路線拡張、再開発…鉄道業界「未曽有の変革期」

鉄道輸送に頼るビジネスモデルは終わりを告げている(写真:PIXTA)

「鉄道業界は今、変革期に突入している」

【図表】鉄道各社の大型再開発&路線拡張

鉄道各社の首脳は、口をそろえてそう語る。この背景には、新型コロナ感染症のパンデミックがあった。

コロナ禍によって人流が途絶え、鉄道利用者が激減すると、各社の業績は軒並み悪化した。とくに鉄道事業への依存度が高い企業ほど、その打撃は深刻だった。

コロナ禍前は営業収益に占める運輸事業の比率が6割を超えていたJR東日本については、2020年度に5203億円、21年度に1539億円もの営業赤字に転落した。喜勢陽一社長は「当初5年先、10年先とみていた経営環境の変化が前倒しで到来した。鉄道の利用客が大幅に減少したことで経営の脆弱性が表面化した」と話す。

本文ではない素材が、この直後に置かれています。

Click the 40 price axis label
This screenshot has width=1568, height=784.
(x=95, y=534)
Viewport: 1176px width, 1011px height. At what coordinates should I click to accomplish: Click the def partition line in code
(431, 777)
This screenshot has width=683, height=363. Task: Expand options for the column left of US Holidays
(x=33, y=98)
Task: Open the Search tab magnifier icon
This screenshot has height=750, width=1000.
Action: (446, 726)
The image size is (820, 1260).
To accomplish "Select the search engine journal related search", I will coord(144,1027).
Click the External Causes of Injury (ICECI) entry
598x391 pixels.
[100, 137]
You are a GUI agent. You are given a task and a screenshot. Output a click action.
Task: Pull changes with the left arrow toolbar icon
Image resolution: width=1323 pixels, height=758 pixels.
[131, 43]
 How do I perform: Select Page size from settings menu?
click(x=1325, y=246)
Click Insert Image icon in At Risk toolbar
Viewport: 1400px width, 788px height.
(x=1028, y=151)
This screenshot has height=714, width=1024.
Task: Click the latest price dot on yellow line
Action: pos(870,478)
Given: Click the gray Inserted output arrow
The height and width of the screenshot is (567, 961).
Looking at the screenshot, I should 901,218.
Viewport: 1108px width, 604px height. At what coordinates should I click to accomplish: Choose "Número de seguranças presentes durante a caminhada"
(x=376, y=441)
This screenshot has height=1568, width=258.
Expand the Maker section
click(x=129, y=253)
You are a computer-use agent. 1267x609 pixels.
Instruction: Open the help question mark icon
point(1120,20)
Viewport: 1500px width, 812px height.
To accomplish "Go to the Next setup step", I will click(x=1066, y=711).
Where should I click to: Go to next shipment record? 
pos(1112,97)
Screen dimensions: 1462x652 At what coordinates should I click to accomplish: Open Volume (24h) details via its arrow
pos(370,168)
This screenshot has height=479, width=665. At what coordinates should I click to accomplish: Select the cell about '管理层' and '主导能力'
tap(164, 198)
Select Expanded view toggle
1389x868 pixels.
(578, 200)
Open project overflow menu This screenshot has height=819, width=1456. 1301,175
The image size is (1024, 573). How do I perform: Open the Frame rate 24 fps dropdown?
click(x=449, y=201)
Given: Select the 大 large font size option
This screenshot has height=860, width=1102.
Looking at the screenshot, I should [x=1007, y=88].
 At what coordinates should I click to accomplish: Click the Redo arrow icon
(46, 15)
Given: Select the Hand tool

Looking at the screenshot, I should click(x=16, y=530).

一方、多角化を進めていた会社はコロナ禍の影響が軽微だった。東急はホテルや不動産事業などを多角的に展開し、運輸事業比率が2割を切っていた(19年度)。20年度に316億円の営業赤字を計上したものの、運輸以外の事業が支え翌年には黒字回復を果たした。

独自性が問われる時代に

コロナ禍が明らかにしたのは、経営の多角化の必要性だけではない。この先は少子高齢化が進む中、鉄道利用者が減り続けるうえに、鉄道運営を担う作業員の不足も懸念される。さらに、資本の効率性を重視する株式市場からの圧力も強まっている。

成長投資に消極的な私鉄大手はアクティビスト(物言う株主)の標的となった。京成電鉄にはパリサー・キャピタル、西武ホールディングスには3Dインベストメント・パートナーズ、京浜急行電鉄には旧村上系ファンドが大株主として名を連ねる。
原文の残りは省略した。